I currently use the following to create my gradient.
convert -size 200x600 gradient:none-black output.png
Although at least one acceptable solution has been provided, here are a couple other ideas...
Example 1: This command creates a red-blue gradient of the finished dimensions, crops it into a top and bottom half, resizes them to 40 and 60 percent of the input height, and appends them back to make a single image. What started as the color at the exact vertical center is now at 40% down from the top with clean gradients going up and down from there.
convert -size 200x600 gradient:red-blue -crop 1x2# \
\( -clone 0 -resize 100x40% \) \( -clone 1 -resize 100x60% \) \
-delete 0,1 -append result.png
That splits the gradient image into a top and bottom half, then inside parentheses it resizes each to the required proportion. After that it deletes the 50/50 crops from before the parentheses, appends the two resized remaining images, and writes the output.
Example 2: This next example starts by creating the red-blue gradient in the final dimensions, then sets variables to hold the top color, the exact middle color, and the bottom color.
Then inside the first parentheses it clones and crops the image to 60% its original height. It uses "-sparse-color" to fill that with a gradient from "color1" to "color2".

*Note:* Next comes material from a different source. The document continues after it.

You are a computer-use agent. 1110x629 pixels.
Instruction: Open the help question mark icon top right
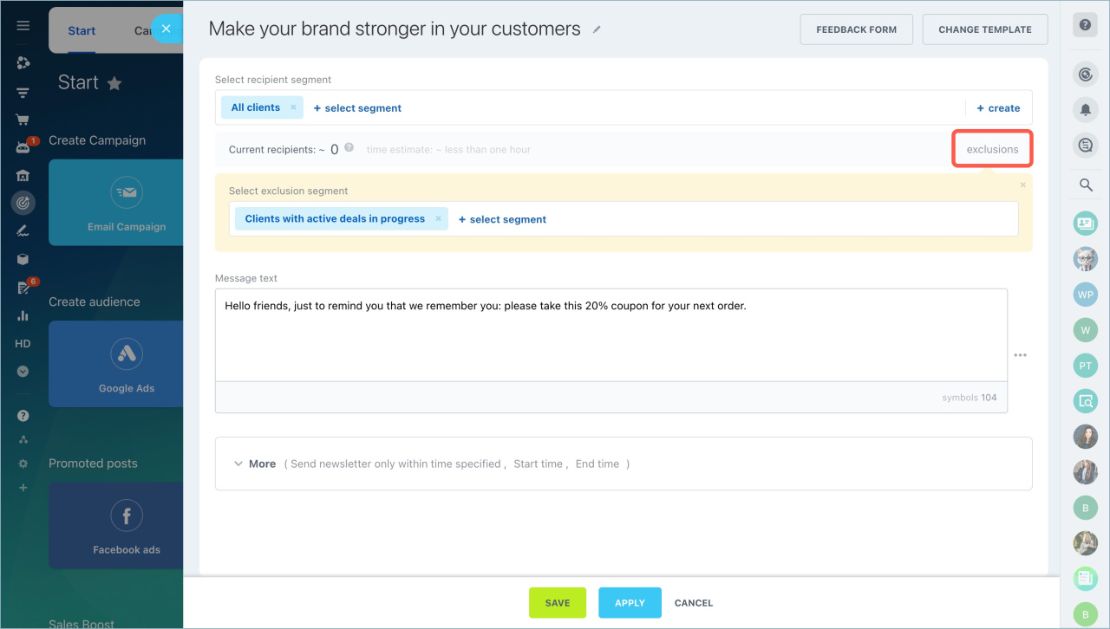point(1085,25)
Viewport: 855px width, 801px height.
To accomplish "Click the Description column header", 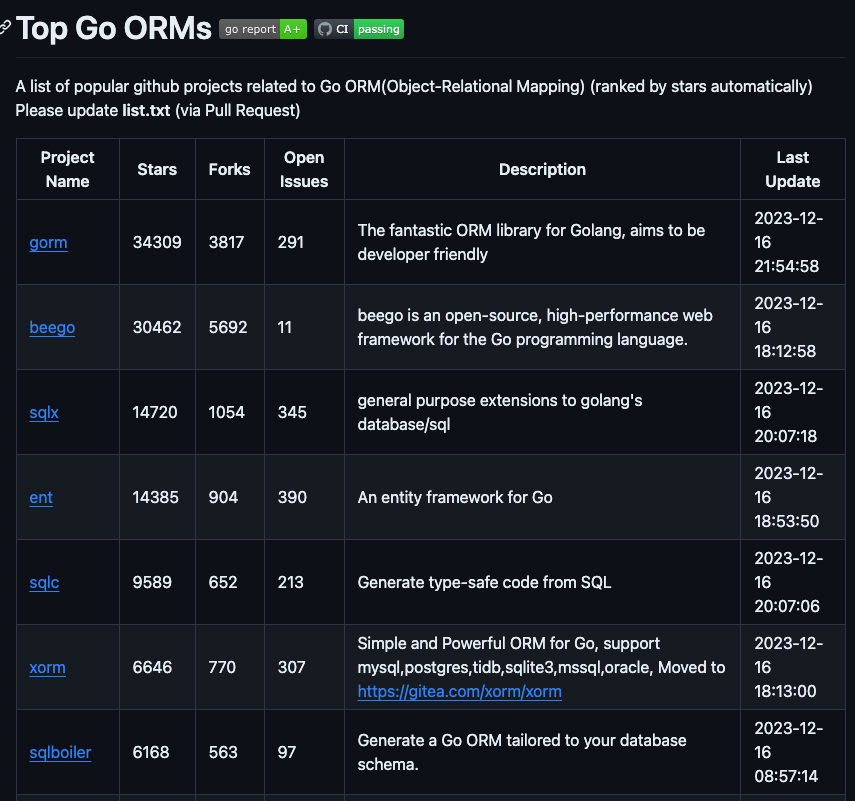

Inside the second parentheses it clones and crops the image to 40% its original height, and using "-sparse-color" again it fills it with a gradient from "color2" to "color3".
After creating those two gradients, delete the original, append the other two together, and write the output.
convert -size 200x600 gradient:red-blue \
-set option:color1 "%[pixel:p{0,0}]" \
-set option:color2 "%[pixel:p{0,h/2}]" \
-set option:color3 "%[pixel:p{0,h}]" \
\( -clone 0 -extent 100x60% \
-sparse-color barycentric "0,0 %[color1] 0,%[h] %[color2]" \) \
\( -clone 0 -extent 100x40% \
-sparse-color barycentric "0,0 %[color2] 0,%[h] %[color3]" \) \
-delete 0 -append result.png
Maybe you want this, where you get to the half-red/half-blue colour just 20% of the way down the height of the image. It is done by creating two gradients of different lengths and putting them back-to-back:
midcolour="rgb(127,0,127)"
convert -size 100x20 gradient:red-"$midcolour" \
-size 100x80 gradient:"$midcolour"-blue \
-append result.png
Another way is to put 3 single pixels together in a row and then resize that up to what you want. I know you want the middle to be 40% red and 60% blue, but, for ease of viewing, I'll make it lime green:
convert -size 1x1 xc:red xc:lime xc:blue -append -resize 100x100\! result.png
You would change lime to something like "rgb(100,0,155)".
I am not quite sure I understand. But if you want to start with 90% transparent (10% opaque black) and end with black. You can do:
convert -size 200x600 gradient:"graya(0,0.1)-black" output.png
graya means gray with alpha. So graya(0,0.1) is gray(0) or black with 0.1 fraction opacity, so 90% transparent.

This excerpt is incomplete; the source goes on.